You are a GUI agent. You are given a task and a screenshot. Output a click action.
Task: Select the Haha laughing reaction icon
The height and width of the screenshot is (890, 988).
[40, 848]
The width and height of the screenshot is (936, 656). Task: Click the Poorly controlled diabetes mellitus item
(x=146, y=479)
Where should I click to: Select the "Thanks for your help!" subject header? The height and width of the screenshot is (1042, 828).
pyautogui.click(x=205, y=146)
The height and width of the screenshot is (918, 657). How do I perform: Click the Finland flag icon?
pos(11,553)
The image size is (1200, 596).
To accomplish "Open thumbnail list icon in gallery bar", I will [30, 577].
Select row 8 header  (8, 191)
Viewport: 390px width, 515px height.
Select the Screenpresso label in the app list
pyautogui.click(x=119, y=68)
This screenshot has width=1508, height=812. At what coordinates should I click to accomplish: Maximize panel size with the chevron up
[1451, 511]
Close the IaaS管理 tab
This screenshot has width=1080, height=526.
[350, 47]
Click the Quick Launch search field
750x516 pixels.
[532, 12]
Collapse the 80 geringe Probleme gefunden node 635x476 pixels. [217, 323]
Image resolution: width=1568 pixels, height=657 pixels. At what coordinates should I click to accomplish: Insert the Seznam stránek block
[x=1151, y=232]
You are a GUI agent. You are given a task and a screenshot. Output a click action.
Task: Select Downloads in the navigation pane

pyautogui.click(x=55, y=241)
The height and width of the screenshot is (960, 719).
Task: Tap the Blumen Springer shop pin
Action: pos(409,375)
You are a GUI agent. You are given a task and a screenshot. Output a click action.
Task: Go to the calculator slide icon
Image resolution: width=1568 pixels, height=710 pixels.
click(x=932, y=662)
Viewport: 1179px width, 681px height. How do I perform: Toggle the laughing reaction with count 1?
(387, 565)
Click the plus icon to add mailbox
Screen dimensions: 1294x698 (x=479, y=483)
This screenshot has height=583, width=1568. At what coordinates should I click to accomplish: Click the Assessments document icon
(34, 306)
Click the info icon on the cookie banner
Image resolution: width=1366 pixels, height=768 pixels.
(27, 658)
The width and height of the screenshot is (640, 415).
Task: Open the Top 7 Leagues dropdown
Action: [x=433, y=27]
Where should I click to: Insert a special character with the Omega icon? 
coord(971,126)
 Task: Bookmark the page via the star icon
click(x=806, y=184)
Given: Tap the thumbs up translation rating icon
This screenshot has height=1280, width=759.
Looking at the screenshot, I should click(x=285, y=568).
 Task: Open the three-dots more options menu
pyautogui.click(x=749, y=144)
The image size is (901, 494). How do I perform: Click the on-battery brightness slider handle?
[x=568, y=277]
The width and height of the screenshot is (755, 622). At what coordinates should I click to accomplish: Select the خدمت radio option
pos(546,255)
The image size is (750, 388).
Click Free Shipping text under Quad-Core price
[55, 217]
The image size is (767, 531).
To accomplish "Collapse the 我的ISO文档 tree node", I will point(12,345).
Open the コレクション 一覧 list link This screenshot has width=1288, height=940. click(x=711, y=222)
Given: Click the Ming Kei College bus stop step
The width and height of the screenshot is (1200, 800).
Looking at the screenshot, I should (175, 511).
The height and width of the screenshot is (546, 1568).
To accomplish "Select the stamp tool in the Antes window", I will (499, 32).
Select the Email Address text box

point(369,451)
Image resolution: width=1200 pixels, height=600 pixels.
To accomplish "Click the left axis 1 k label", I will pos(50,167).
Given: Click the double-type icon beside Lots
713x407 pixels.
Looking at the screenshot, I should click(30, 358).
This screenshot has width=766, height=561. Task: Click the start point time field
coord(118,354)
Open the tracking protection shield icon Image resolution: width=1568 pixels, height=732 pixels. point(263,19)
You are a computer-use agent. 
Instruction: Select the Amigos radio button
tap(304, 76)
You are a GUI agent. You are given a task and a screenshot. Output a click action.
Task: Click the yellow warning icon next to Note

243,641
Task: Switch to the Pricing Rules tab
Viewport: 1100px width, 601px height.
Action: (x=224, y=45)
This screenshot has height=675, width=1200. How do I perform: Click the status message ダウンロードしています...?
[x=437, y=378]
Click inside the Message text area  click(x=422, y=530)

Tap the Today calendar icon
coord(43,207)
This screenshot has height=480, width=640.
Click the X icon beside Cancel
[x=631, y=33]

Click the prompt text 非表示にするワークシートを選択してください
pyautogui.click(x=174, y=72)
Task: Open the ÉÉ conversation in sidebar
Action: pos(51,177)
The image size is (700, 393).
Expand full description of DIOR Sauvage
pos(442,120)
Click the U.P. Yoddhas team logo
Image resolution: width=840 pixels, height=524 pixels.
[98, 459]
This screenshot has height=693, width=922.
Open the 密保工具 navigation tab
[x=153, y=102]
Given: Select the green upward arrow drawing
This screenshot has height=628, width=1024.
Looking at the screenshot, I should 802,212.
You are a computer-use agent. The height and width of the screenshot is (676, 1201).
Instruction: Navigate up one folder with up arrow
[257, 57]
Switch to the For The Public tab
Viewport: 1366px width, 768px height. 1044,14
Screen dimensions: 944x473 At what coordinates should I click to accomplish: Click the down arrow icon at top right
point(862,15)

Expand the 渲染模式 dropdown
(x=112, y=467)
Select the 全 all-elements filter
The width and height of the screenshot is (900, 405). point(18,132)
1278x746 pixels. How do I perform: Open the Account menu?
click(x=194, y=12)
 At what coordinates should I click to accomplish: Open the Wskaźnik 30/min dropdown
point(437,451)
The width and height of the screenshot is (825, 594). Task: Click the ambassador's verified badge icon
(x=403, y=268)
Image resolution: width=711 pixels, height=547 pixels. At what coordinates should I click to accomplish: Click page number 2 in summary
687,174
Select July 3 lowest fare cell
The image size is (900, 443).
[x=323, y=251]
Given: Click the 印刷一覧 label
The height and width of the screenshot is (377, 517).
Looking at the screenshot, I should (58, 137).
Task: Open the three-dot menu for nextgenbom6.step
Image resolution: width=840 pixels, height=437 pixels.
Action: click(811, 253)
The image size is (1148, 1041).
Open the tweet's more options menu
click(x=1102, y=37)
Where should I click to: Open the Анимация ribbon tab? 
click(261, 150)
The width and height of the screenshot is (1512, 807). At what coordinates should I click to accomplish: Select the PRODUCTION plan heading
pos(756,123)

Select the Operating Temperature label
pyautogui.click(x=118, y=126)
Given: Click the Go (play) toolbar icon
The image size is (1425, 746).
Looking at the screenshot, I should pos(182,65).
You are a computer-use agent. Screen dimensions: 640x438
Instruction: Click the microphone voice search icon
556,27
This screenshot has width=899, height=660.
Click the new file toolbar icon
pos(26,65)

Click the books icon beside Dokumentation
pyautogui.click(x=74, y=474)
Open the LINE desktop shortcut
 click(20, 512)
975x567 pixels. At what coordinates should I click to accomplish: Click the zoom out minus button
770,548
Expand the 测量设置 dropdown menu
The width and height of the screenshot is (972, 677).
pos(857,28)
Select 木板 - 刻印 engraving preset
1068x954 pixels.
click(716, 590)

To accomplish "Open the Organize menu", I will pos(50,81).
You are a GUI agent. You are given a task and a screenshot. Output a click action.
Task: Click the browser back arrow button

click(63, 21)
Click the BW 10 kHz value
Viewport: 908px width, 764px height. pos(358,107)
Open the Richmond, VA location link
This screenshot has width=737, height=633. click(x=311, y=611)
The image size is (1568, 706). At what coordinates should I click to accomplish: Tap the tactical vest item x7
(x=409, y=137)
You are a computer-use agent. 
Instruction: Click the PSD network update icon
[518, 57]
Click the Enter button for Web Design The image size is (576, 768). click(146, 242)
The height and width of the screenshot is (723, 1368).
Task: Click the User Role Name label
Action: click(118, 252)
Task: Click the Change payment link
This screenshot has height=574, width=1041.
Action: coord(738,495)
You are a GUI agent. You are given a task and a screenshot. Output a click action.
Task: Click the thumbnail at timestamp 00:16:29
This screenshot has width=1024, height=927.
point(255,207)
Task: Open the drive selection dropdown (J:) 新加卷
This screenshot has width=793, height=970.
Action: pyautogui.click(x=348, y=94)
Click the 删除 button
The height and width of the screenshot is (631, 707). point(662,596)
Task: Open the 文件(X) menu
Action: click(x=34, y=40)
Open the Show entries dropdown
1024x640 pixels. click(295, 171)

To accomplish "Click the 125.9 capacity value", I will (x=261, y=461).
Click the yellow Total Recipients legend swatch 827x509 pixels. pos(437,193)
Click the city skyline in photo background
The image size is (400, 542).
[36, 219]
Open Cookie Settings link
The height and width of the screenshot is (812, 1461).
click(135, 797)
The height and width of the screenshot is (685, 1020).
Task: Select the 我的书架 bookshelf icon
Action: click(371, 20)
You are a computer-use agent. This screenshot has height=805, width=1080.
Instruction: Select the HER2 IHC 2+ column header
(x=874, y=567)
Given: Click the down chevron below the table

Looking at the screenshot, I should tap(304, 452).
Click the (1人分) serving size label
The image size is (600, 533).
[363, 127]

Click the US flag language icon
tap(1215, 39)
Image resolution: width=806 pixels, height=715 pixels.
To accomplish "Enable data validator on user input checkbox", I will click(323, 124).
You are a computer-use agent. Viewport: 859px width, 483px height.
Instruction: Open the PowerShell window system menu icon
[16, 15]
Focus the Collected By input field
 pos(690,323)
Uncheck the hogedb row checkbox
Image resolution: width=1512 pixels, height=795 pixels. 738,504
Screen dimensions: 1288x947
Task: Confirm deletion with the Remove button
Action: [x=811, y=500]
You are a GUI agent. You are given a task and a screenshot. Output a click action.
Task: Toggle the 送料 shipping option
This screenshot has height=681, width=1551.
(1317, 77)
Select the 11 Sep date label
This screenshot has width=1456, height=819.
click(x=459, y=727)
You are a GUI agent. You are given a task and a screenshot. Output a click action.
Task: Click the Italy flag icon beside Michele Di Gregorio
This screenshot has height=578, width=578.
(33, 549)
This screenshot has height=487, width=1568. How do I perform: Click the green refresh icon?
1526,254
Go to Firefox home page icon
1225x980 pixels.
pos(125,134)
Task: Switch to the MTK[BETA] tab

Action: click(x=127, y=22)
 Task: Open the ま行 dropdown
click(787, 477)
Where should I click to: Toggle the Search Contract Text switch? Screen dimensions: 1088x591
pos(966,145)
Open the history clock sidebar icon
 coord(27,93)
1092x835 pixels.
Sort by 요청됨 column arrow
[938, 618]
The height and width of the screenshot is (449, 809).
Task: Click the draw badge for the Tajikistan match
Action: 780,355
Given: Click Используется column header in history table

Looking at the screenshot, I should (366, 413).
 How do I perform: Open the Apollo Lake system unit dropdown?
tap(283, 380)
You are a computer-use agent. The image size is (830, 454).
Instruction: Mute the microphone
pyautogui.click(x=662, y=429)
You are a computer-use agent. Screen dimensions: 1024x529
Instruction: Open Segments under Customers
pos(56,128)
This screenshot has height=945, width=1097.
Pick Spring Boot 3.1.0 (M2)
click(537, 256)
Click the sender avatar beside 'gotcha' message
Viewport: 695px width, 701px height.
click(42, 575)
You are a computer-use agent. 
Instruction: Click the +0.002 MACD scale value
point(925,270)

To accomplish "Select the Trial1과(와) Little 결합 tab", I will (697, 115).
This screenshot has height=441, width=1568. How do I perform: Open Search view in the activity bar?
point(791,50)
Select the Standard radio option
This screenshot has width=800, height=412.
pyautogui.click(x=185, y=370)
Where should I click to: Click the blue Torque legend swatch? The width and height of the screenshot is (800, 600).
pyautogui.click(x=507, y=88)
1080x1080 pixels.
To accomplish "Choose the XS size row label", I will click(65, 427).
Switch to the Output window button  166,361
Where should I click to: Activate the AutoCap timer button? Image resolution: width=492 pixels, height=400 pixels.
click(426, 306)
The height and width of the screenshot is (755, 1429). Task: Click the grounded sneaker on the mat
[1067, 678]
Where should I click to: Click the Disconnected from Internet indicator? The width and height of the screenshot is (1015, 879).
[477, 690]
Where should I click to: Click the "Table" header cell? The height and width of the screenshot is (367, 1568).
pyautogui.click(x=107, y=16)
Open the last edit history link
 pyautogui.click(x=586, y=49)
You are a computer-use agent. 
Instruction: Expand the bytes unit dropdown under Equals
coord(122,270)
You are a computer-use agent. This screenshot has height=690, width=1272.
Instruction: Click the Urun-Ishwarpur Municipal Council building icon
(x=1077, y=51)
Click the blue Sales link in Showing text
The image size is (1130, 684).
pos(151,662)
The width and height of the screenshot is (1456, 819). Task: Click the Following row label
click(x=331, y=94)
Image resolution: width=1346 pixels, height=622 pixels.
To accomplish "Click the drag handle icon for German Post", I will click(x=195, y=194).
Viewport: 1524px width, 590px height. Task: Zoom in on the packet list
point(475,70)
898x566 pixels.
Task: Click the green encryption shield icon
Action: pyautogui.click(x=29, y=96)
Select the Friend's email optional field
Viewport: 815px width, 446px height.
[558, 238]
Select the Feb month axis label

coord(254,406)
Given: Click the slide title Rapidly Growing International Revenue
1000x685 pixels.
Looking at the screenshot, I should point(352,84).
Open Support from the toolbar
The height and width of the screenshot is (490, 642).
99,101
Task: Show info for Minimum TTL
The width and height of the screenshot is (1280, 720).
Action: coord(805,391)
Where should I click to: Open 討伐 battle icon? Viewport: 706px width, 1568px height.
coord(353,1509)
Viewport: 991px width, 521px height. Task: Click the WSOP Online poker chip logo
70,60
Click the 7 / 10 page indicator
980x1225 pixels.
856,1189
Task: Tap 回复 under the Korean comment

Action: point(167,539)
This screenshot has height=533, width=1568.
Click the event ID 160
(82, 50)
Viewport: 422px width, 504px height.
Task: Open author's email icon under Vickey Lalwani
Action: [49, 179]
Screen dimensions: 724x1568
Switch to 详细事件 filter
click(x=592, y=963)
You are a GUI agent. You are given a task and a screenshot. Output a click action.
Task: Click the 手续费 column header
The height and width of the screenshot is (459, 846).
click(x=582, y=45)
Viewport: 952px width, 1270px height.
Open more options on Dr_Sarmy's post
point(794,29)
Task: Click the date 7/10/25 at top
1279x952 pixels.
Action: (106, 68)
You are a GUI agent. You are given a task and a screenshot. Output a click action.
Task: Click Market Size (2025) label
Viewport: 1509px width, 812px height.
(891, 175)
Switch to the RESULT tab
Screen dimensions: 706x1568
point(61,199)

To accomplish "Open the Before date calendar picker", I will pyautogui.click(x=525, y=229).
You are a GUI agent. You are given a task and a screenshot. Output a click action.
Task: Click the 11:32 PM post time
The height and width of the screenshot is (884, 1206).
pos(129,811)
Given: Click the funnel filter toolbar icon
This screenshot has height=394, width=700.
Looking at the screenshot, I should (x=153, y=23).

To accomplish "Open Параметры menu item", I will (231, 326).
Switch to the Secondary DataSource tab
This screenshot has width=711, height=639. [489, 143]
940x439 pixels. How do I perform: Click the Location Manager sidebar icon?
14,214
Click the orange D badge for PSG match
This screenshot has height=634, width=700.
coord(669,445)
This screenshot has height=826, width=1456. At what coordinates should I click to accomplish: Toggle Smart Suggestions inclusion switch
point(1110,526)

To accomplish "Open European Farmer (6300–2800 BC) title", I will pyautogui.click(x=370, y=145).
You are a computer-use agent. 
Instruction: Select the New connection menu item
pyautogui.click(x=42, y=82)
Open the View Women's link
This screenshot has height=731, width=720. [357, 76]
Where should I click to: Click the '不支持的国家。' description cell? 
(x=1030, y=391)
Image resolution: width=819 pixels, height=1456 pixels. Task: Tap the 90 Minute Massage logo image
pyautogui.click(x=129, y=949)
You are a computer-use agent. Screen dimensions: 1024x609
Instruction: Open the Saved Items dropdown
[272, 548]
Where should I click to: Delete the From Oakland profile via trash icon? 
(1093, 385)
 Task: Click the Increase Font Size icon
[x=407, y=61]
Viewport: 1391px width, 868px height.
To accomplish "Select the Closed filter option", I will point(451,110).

#####

EXERCISE. From the records above, copy each line where the word "Collapse" can be found.

ANSWER BELOW.
Collapse the 80 geringe Probleme gefunden node 635x476 pixels. [217, 323]
To accomplish "Collapse the 我的ISO文档 tree node", I will point(12,345).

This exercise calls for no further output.